How I first came across this moment? As I just noted, it was during that party in Valorie Drew’s dorm. The track started with some beatboxing that led into the beat with the Rahzel rap.

What it meant to me then? In the moment, the beat was definitely catchy. It was also one that was good for dancing. My body just kinda had a reflex and started moving to the beat. At the same time, I was hearing these wicked lyrics by Rahzel like “You’ll be assed out/Passed out like Mitch Green…I’m a SWAT team/Spittin’ a hot 16”. The Jamaican dialect really got to me. I downloaded it to my Windows Media Player library later that night via LimeWire when I got home.
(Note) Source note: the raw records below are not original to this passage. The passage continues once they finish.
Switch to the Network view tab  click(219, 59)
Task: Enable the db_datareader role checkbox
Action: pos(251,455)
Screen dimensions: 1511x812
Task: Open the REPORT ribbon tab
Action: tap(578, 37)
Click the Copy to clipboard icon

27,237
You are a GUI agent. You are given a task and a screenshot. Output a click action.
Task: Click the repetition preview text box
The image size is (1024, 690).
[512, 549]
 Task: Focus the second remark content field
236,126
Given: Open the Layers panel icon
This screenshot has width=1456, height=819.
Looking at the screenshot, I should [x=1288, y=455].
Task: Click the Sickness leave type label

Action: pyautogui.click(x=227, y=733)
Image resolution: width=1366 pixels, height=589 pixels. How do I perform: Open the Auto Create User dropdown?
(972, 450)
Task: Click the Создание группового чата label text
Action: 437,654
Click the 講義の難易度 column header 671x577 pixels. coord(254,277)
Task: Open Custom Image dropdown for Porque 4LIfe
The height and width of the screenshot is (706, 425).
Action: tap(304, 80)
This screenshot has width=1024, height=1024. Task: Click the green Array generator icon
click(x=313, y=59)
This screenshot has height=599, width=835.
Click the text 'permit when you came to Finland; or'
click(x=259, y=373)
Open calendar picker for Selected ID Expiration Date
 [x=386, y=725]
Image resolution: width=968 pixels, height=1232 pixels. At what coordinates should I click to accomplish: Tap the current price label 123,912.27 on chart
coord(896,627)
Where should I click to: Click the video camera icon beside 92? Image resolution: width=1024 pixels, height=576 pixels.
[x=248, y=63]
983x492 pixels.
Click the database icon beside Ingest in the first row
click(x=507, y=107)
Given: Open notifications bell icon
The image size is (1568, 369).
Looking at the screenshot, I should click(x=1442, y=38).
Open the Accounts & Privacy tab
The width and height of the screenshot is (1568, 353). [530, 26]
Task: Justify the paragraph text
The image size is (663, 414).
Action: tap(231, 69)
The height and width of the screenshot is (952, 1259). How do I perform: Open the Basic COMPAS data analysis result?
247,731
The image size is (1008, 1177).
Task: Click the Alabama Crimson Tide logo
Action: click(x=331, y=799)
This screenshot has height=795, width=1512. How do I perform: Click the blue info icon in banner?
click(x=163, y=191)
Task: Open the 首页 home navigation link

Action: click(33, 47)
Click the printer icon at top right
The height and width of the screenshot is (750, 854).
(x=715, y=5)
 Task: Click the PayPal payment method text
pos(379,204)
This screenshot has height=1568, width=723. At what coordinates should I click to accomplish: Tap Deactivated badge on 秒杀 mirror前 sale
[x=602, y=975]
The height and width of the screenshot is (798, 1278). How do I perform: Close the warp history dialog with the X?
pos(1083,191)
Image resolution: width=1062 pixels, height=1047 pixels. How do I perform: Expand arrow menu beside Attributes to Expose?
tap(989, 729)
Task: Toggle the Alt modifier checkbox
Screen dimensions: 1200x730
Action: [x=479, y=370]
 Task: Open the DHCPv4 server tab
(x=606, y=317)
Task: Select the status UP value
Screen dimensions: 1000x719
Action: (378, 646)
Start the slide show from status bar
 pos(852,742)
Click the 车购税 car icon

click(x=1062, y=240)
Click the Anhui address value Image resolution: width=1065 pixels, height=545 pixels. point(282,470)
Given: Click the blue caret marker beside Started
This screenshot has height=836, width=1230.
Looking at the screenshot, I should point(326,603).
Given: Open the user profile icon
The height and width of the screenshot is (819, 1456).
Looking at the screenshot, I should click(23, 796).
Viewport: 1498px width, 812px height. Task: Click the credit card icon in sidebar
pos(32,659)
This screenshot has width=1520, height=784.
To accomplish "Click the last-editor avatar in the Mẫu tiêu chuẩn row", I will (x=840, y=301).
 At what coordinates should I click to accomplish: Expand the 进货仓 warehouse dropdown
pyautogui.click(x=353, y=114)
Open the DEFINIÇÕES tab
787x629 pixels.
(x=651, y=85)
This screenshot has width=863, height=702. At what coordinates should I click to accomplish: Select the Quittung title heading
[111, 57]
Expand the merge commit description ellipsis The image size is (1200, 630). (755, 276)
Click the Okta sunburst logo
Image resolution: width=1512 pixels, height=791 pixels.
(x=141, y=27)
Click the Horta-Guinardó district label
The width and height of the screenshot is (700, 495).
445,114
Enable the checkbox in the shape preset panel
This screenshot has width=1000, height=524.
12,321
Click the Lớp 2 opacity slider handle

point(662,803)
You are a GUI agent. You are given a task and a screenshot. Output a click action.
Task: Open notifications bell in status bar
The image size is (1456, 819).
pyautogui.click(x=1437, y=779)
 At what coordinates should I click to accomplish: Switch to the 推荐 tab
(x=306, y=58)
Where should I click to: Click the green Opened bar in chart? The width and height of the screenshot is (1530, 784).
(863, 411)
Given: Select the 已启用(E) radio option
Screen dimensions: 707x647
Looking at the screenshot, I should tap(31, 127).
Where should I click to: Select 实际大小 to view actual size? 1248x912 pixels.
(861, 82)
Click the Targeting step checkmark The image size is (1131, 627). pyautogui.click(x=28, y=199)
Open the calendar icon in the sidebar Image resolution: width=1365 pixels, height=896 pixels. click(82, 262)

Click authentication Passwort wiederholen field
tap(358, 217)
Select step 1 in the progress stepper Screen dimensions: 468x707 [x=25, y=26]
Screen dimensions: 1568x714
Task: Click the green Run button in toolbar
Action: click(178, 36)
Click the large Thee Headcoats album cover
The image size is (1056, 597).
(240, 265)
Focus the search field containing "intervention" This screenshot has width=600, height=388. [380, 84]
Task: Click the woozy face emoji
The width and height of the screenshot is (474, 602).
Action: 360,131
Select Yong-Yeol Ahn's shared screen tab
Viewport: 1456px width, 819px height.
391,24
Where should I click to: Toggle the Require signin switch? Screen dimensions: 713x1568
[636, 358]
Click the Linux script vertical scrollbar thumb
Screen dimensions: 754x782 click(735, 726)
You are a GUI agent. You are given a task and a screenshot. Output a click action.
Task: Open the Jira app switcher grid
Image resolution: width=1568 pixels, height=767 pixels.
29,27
What it means to me now? Today, it still lives in my Windows Media Player library. It’s my true #2 reggae song behind Dawn Penn’s smash hit. Every time I hear it, I still get to moving like I did some 19 years ago at a midweek dorm party on the Southside of Birmingham. I don’t listen to it as often I did later into 2003 and 2004 but it still has value to me.